● DIRECTIONS
Update the records below by replacing every "Screen dimensions" with "Screen size", keeping everything else the same.

● TASK DATA

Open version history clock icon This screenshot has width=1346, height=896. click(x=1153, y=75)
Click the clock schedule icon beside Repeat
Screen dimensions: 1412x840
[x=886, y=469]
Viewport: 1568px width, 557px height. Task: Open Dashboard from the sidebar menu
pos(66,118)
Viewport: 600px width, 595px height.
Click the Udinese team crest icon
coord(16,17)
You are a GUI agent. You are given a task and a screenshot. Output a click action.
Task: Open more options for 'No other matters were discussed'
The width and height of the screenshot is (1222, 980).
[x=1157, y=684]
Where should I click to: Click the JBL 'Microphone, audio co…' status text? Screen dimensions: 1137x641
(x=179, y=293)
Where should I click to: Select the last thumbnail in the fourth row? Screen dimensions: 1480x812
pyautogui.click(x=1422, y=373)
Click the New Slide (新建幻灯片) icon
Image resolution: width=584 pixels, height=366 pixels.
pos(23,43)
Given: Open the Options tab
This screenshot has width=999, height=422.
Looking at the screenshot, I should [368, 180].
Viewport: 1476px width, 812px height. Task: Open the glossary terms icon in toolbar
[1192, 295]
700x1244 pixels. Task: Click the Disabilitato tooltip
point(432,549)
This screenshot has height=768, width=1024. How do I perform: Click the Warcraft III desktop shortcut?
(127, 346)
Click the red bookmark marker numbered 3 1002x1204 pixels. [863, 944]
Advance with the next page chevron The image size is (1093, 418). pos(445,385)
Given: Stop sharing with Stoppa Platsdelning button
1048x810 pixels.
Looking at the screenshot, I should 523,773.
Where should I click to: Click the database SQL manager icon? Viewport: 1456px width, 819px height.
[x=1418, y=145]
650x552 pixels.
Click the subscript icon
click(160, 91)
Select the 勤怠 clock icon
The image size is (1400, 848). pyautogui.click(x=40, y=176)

● RESULT
Open version history clock icon This screenshot has width=1346, height=896. click(x=1153, y=75)
Click the clock schedule icon beside Repeat
Screen size: 1412x840
[x=886, y=469]
Viewport: 1568px width, 557px height. Task: Open Dashboard from the sidebar menu
pos(66,118)
Viewport: 600px width, 595px height.
Click the Udinese team crest icon
coord(16,17)
You are a GUI agent. You are given a task and a screenshot. Output a click action.
Task: Open more options for 'No other matters were discussed'
The width and height of the screenshot is (1222, 980).
[x=1157, y=684]
Where should I click to: Click the JBL 'Microphone, audio co…' status text? Screen size: 1137x641
(x=179, y=293)
Where should I click to: Select the last thumbnail in the fourth row? Screen size: 1480x812
pyautogui.click(x=1422, y=373)
Click the New Slide (新建幻灯片) icon
Image resolution: width=584 pixels, height=366 pixels.
pos(23,43)
Given: Open the Options tab
This screenshot has width=999, height=422.
Looking at the screenshot, I should [368, 180].
Viewport: 1476px width, 812px height. Task: Open the glossary terms icon in toolbar
[1192, 295]
700x1244 pixels. Task: Click the Disabilitato tooltip
point(432,549)
This screenshot has height=768, width=1024. How do I perform: Click the Warcraft III desktop shortcut?
(127, 346)
Click the red bookmark marker numbered 3 1002x1204 pixels. [863, 944]
Advance with the next page chevron The image size is (1093, 418). pos(445,385)
Given: Stop sharing with Stoppa Platsdelning button
1048x810 pixels.
Looking at the screenshot, I should 523,773.
Where should I click to: Click the database SQL manager icon? Viewport: 1456px width, 819px height.
[x=1418, y=145]
650x552 pixels.
Click the subscript icon
click(160, 91)
Select the 勤怠 clock icon
The image size is (1400, 848). pyautogui.click(x=40, y=176)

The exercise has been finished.